Posted by: Doug B. | May 16, 2005 12:19:06 PM
I would gladly forgo the additional expense in exchange for learning a little less in school. Practically speaking, I have not met many attorneys who put much stock in the "law" learned in law school. Nearly every one has said the same thing--you won't really start learning the law until you are years into your practice.
Given that law is very segmented with a number of specialties, the extra year doesn't really seem adequate for really learning a specialty. And not having the expense of the third year sure would be a load off my mind in terms of debt being incurred.
The bar to entry for becoming a lawyer (no pun intended) is the bar exam. If that can be passed after two years, is there *really* any justification in going for three? Certainly there is for legal scholarship--but advanced degrees (LLM, PhD) should be able to fill that void. For those students who want to become practicing attorneys, it would seem that two years, followed by learning in practice under the tutelage of experienced attorneys in your chosen field of specialization would produce skilled attorneys as frequently as one more measly year of school--which students rarely seem to take very seriously anyway.
Posted by: Dave! | May 16, 2005 11:10:18 AM
Besides the financial aspect, I doubt law schools will move to a two-year model; remember, the whole idea behind calling it a "JD" degree (as opposed to the traditional LL.B) is to signify that an American law degree is a terminal degree, equivalent to an MD. Reducing the length of law school by a year will make it more similar to a masters' degree (or, shudder, an MBA degree), which will reduce its societal prestige. Obviously, this explanation is wholly superficial, but this is the nature of the beast, no?

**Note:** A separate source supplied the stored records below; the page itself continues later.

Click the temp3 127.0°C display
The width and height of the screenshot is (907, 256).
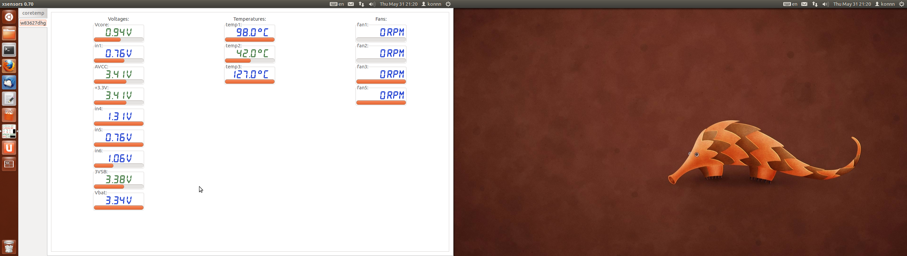click(x=250, y=74)
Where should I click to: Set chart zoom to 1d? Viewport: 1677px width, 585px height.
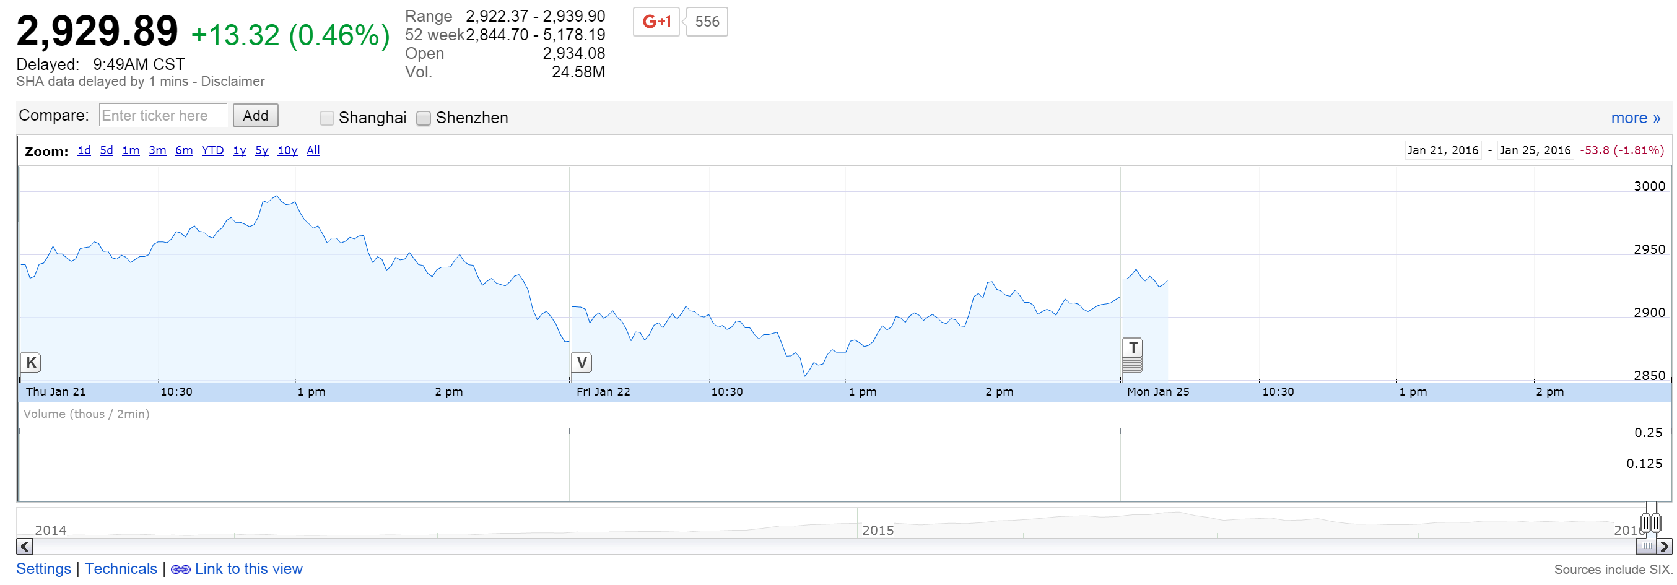84,150
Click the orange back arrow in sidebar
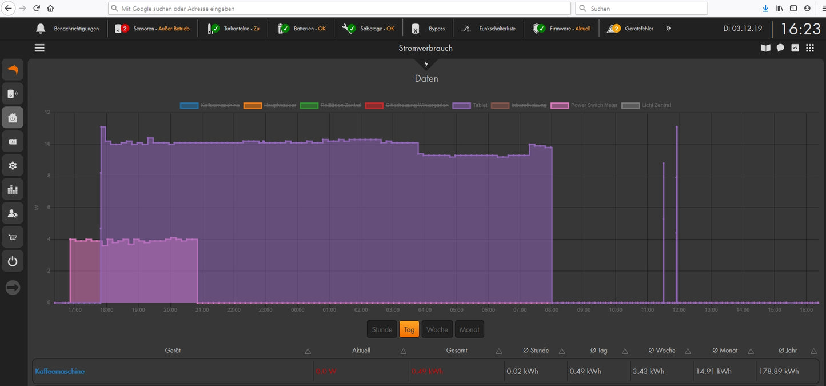Image resolution: width=826 pixels, height=386 pixels. [13, 70]
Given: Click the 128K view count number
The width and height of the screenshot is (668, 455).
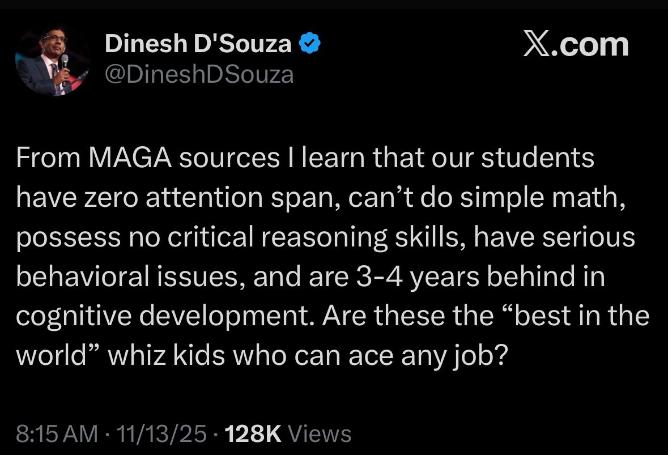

Now, as a recent (i.e. as of yesterday) law school grad, I can say that taking an extra year of classes is entirely superfluous. The reason why law students find the third year of law school important is because it's when they assume leadership positions in extracurricular activities, whether it be law review, moot court, etc. Also, the third year of law school is an ideal time to complete externships and clinics. Thus, instead of shrinking law school by a year, I'd prefer to see schools reduce the number of credits needed to graduate, so that third-year students can devote more time and energy to these activities outside the classroom. That's my two cents.